Politicians are having a terrible time of late, along with the rest of us — it’s not much fun watching the remnants of the post-war consensus shatter — and so here is Albert Roux consoling them with a new, glossy restaurant on the door-step of their rotting legislature palace. Food at the Palace of Westminster is not the best, although Corbynistas think it is. They think peers bathe in champagne while laughing and that MPs don’t have to butter their own toast. Well they will learn post-Revolution. They will learn to use a butter knife and how to talk righteously to a nationalised media.

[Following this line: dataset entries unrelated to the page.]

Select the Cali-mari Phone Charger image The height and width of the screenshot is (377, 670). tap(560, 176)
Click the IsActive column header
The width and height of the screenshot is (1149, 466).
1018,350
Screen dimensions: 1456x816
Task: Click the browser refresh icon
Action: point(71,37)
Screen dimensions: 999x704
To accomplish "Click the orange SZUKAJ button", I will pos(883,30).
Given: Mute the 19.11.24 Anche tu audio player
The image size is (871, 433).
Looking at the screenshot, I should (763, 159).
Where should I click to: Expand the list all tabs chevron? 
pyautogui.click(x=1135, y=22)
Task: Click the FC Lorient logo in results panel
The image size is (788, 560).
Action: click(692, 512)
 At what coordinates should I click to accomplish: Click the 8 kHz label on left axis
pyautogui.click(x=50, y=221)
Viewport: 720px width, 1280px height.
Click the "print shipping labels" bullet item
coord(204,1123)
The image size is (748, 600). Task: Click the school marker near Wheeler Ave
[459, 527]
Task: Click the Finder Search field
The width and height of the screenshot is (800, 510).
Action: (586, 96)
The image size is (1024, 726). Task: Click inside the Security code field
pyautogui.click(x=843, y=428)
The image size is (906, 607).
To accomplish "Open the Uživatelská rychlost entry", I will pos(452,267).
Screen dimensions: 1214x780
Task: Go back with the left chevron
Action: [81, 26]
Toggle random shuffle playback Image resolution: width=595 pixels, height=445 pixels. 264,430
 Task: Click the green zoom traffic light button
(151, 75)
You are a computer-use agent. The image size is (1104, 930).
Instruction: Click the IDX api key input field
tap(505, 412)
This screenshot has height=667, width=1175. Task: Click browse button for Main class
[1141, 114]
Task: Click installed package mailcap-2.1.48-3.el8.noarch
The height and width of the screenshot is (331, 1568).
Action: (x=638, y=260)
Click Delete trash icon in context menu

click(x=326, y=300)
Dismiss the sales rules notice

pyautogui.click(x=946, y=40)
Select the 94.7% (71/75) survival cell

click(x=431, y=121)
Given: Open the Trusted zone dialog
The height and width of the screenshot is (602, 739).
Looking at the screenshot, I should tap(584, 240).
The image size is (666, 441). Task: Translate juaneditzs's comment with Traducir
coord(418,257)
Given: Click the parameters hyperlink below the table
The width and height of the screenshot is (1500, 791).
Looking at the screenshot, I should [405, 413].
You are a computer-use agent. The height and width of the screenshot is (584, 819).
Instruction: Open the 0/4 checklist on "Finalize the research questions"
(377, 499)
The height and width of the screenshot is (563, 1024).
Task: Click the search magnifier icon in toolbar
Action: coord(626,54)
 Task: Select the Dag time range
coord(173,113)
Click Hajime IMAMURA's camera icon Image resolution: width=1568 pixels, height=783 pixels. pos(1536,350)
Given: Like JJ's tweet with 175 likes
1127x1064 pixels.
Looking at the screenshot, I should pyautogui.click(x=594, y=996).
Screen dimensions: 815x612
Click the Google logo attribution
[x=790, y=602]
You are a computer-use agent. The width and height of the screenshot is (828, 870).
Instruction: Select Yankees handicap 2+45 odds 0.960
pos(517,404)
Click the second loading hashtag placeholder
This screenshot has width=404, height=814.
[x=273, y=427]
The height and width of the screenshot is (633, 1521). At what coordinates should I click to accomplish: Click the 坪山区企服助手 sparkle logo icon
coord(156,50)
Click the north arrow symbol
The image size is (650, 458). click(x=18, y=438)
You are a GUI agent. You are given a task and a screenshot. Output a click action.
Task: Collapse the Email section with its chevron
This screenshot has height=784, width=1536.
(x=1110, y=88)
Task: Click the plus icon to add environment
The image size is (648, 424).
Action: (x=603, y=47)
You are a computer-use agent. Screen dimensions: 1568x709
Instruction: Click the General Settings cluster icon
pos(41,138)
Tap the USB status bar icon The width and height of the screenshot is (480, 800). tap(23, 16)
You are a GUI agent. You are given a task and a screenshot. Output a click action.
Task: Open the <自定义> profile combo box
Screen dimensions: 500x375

It’s called Roux at Parliament Square, and it is, of course, from Albert Roux of Le Gavroche, the proudest and fustiest of Mayfair’s French restaurants. It’s not in Parliament Square but in Great George Street; this is an age of lies of every size. Even so, leave the palace — pray the masonry won’t decapitate you before your local party does — walk across the once grass (the grass has gone the way of the consensus), pass the statue of Benjamin Disraeli, snivel, and here is Roux at Parliament Square. Or Roux near Parliament Square. It lives on the ground floor of a tall brown-brick townhouse near the Spectator and it is, in looks, very like the interior of the palace it offers liberation from; that is, it was once very fine but is now a bit crabby. It is grand but not fun, as if eating three courses of food, even by Albert Roux, is hard work. And somehow joyless. A restaurant for politicians, then, the depositories of all our pain.
The walls are green, the floors are brown, the tables widely spaced and laid with white linen.